Tuesday, September 30, 2008

BAILOUT ?? !! .. NO!! An Intervention

Bailout is the errant term for an insightful economic intervention proposed by the Treasury Dept for the Bush Administration.

Sloughing off badly performing assets which tarnish the excellent selling of US backed securities; and re-establishing a core value of American assets (good debt or othewrise) to stabilzie markets and international asset holds.

By appropriating the $700 Billion, (via an increase in the public borrowing power) Americans get:
Debt .. an addition to the public debt (see previous post for that cost over time and as stated in constant government budget/GDP apportionment).
Stability in banking & consumer assets ... as more Americans depart the Glass-Steagall insured deposits separation for an entrepreneural venture or portfolio risk .. more are at risk.
Market righting .. an overreach is balanced by trim --r emoval of ballast and the trimming of luffing sails -- a good trimming is needed here.
Profit? -- a heathier US economy & banking system; and renewed international investment in American bonds -- an international envy (there are not enough EURO bonds and what do you do with dollars in the safest sense?). The mortgage bundling/bungling of FreddyMac/FannyMae risked that well earned sales value & reputation of the American Mortgage bond market.
Dumping $$$ ? -- that is allayed ..especially in dollar washes and balances - IF the stabilization program occurs -- if not, then excessive dollars are dumped; and bundled securities (such as the Freddy Mac Fannie Mae series of mortgage doubtfuls are dumped, as disclosure and lessened performance will ripen them until adjusted for true value). That includes the US stock markets & realty markets.

The US Treasury would buy back most of the likely to over-ripen bonds before that happens and reissue good debt, good credit & cash especially by firmer US backed Treasury bonds (without ambiguous mortgages). The US will replace Fanny Mae & Freddy Mac stock with solid bonds as appropriate; like a corporate treasurer would in deflating and dewatering.
Reform? Most likely there will be reform, starting with a more permanent equity owner oversight of Freddy-Mac & Fanny-Mae; short-term and emergency exclusion of short-selling in some fashion by greater disclosure regulations; surer future performance (no chance of British style "repos" here & a revisit of the short-term capital gains tax (if only to fund regulation & market fees).

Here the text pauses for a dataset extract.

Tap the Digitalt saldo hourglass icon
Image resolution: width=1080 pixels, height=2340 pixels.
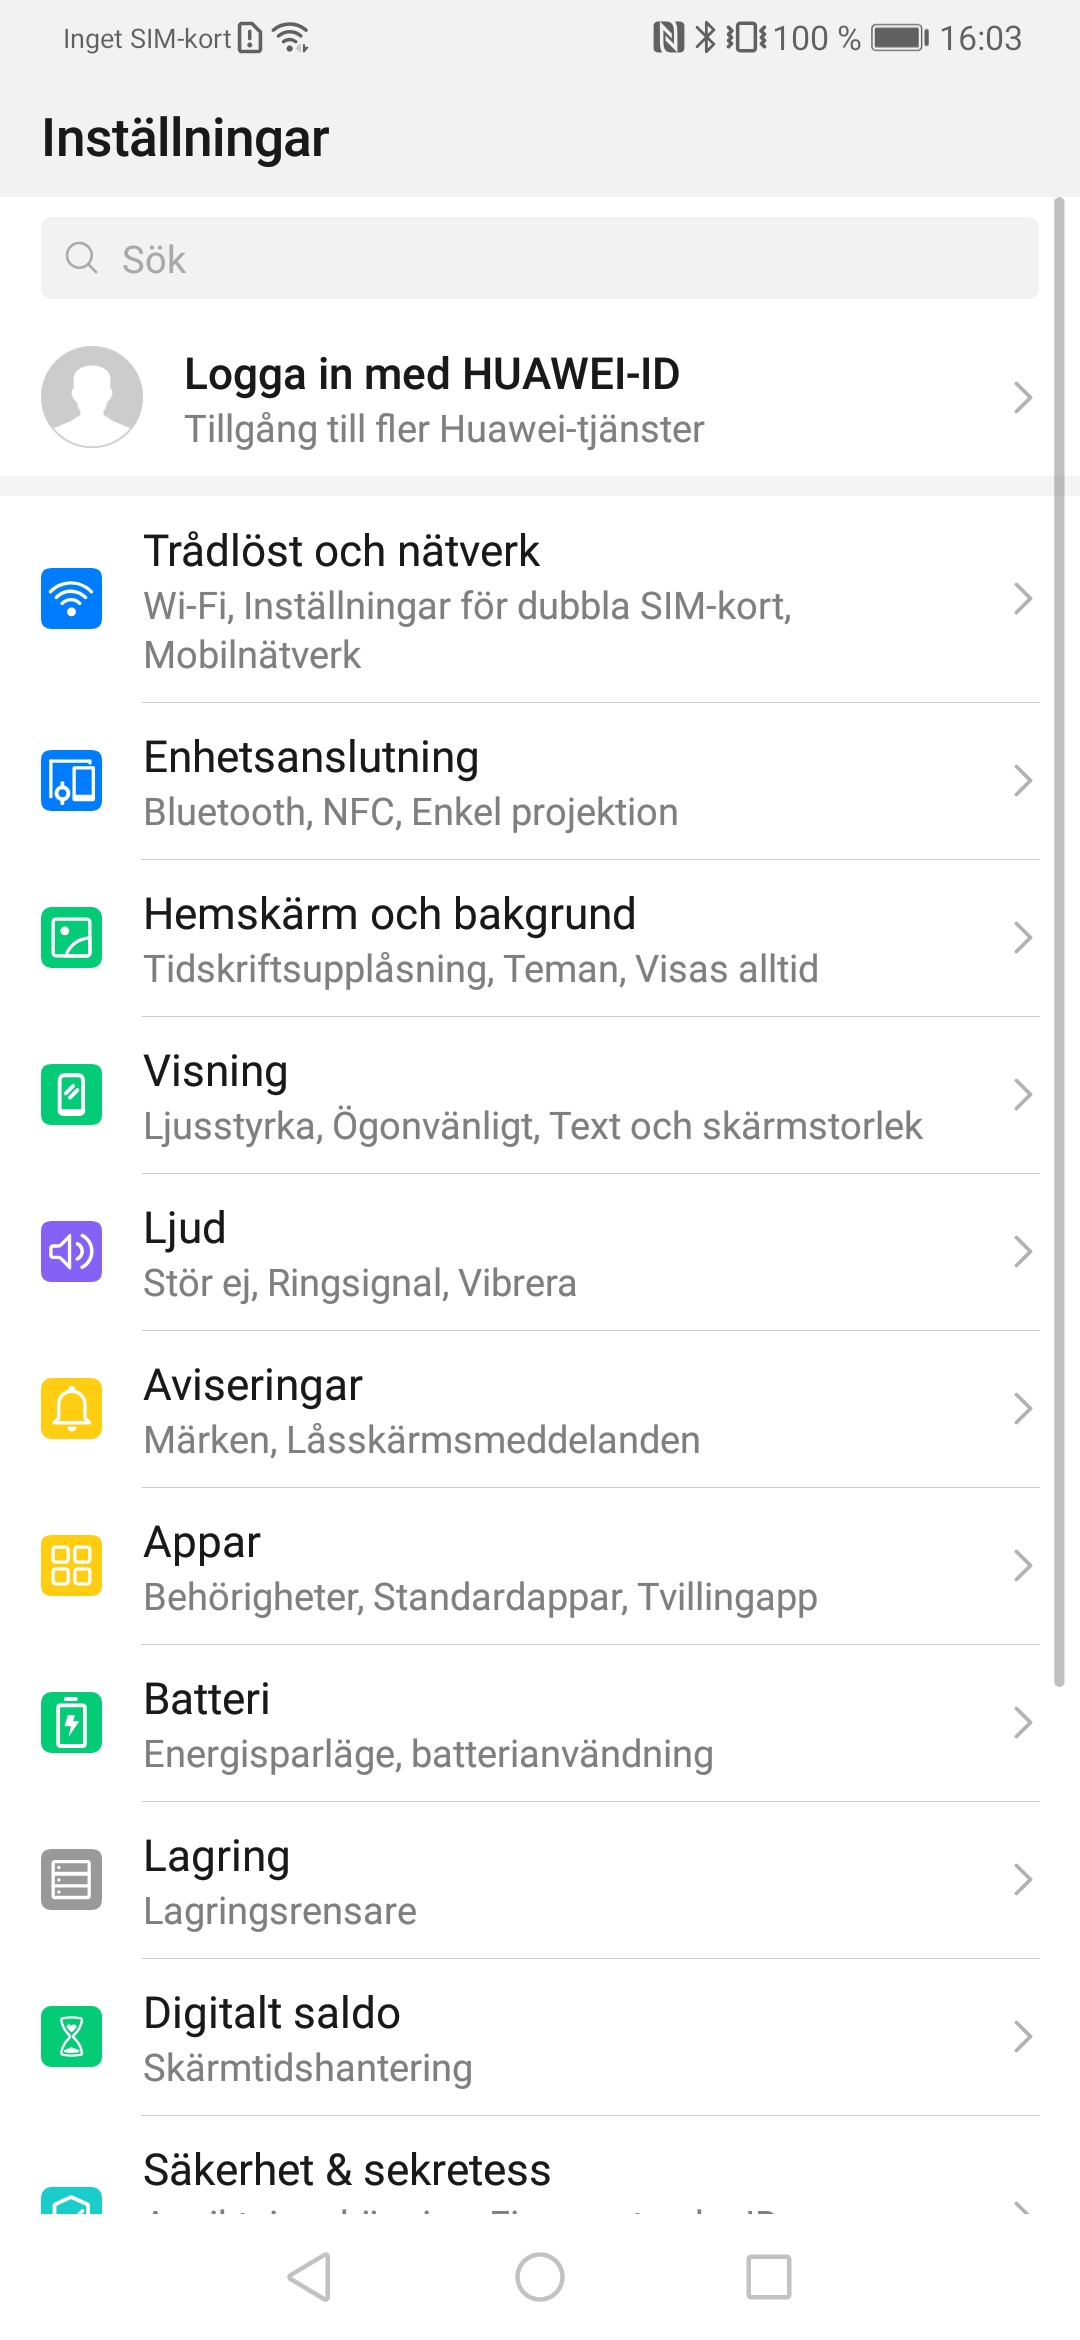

Populism & the little guy / fat cat syndrome? -- This isn't just saving Wall Street & the Hamptons folks ... Bailey Savings & Loan etc is involved; so are your ordinary 401-K retirement plans; and other pension benefits & guarantees which are now insureed the Pension Benefit Guanranty Agency of the US Government; the Federal Deposit Insurance Corporation which brought in the old Saving & Loans Industry's FSLIC. In short, if the Federal governemnt doesn't intervene in advance, it will be commanded to pay plenty for recession & wash-out induced social services forward.

What does cancelling debt do? It draws down assets -- a debt when performing is an asset --not a trick of double book-keeping. Banks cannot afford it; they pay when you and I are late re-paying or paying or absorn a cost -- sometimes borrowing and cost-absorbing to ruin. When relieved of bad debt, they are healthier, and with the envisioned program recount and revive with healthier debt and credit provided by the US government; which is acting as an inbestor.

This is not laissez-faire, it is modern economics ..Keynesian, Samuelson & Friedman ..all the pragmatic modern economics Americans have learned and led with internationally.

Yesterday's political salvo in Congress' House of Representatives, which is now seen as genuinely a partisan rebuttal to partisan faulting, should only have delayed the rescue with a gain in profits a floor and bargain buyers benefit today.

In the 1929 crash, the new Federal Reserve System was willing to lend money, insert liquidity , but was outvoted by its internal board, with parochial rural interest & west coast banks unwilling to risk their capital on Wall Street. History proved the folly of that populisim and parochial approach. Modern banking and Federal Reserve action in crashes of the last twenty-five years particularly have proved the soundness of Central Banking intervention.

In this rescue plan, the Treasury will shore up the Federal Reserve member banks with bad debt relief, conserving the Fed's self-financing portfolio. Over the Congressional adjournment, contact your member of Congress and communicate your vote preference for non-partisan objectivity, and pass this speedily needed plan.